Des 14 728 personnes arrêtées sous une charge provisoire en 2015 et 2016, seules 9 511 ont été poursuivies. C’est ce qu’a révélé le Premier ministre, sir Anerood Jugnauth, à l’Assemblée nationale ce matin. Il a aussi annoncé que la loi sera amendée pour introduire « des garde-fous » afin d’éviter les abus. Reza Uteem a, lui, demandé de durcir la loi pour ceux reconnus coupables de fausses dénonciations.
Le député de l’opposition Reza Uteem a interrogé le Premier ministre sur le nombre de charges provisoires logées de janvier 2015 à ce jour ainsi que le nombre d’entre elles qui ont été rayées. Dans sa réponse, sir Anerood Jugnauth a indiqué que 14 728 cas ont été répertoriés au cours de cette période. Des “main charges” ont été logées dans plus de 9 511 cas tandis que 5 217 cas ont été renvoyés par la cour.
De ces cas, 4 211 ont fait l’objet d’enquête et les “main charges” ont été logées directement. Les 976 autres ont été rayées pour différentes raisons : dans 334 cas, le Directeur des poursuites publiques a avisé de ne pas aller de l’avant; dans 22 cas, les accusés sont décédés entre-temps; dans 16 autres, les charges provisoires ont été transférées à une autre cour en raison du lieu où le délit a été commis.
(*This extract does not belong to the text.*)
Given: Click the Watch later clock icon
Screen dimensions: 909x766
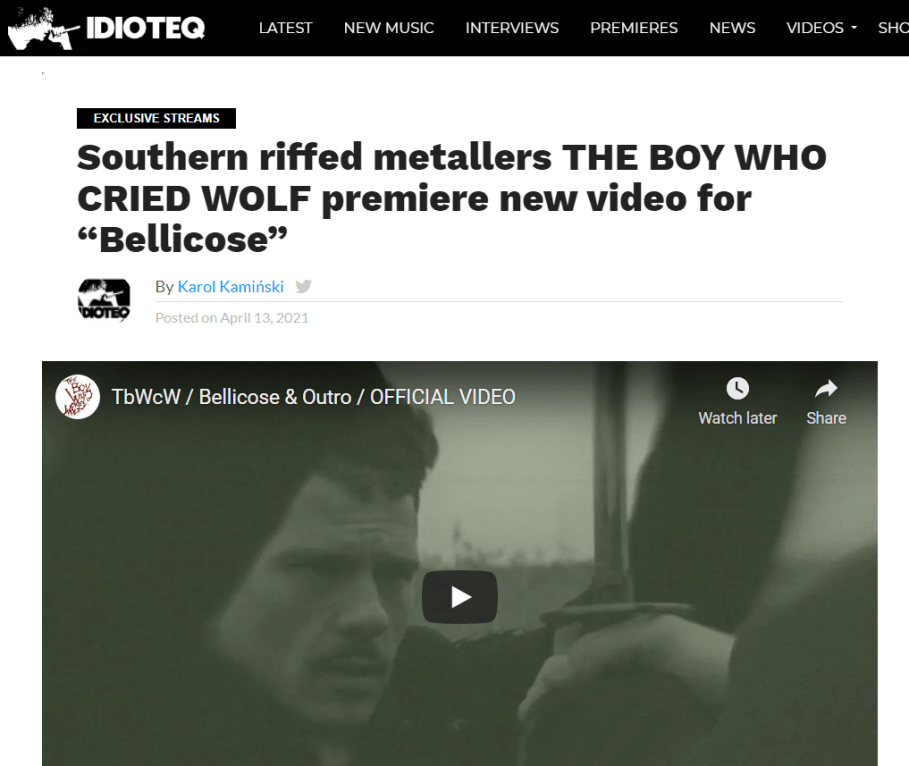Looking at the screenshot, I should point(737,389).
De même, dans 104 cas, il s’agissait d’étrangers ayant séjourné sur le territoire mauricien sans permis, lesquels ont été rapatriés vers leurs pays. Et dans 500 cas, les “main charges” n’ont pas été logées dans les délais prescrits.
Le député Reza Uteem a suggéré de chercher l’avis du DPP avant de loger une charge provisoire, étant donné que dans 334 cas, il a conseillé de ne pas aller de l’avant. Le Premier ministre a répondu que les cas diffèrent, dépendant du délit. « On ne peut laisser partir n’importe quel criminel. »
Le député mauve est revenu sur le « traumatisme » causé par des arrestations sous charges provisoires, indiquant que des membres, des deux côtés de la Chambre, en ont fait l’expérience par le passé. De ce fait, il suggère le renforcement des lois contre les fausses dénonciations. Le Premier ministre a dit avoir pris note de la proposition et que celle-ci sera discutée.
Le Premier ministre a aussi indiqué que la loi sera revue et que « des garde-fous » seront mis en place afin d’éviter les abus. Parmi ceux-ci, des investigations seront recommandées avant toute charge provisoire. Le leader de l’opposition a, lui, fait ressortir que les charges provisoires sont perçues « de manière très négative » par le public et que, « souvent, il y a abus de la part des policiers ». Il a demandé au Premier ministre de discuter avec le commissaire de police au sujet de « l’utilisation abusive des menottes, qui contribuent à l’humiliation » des suspects. Une fois de plus, le Premier ministre a répondu que la police décide, en fonction du type de délit.
Intervenant, le député du PTr Ritesh Ramful a proposé l’introduction d’une « time limit » concernant les charges provisoires. Le Premier ministre a répondu que tout dépend du type de délit et de la durée de l’enquête. Il en a profité pour rappeler que la pratique des charges provisoires existe depuis longtemps et que le PTr aurait pu l’enlever quand il était au pouvoir.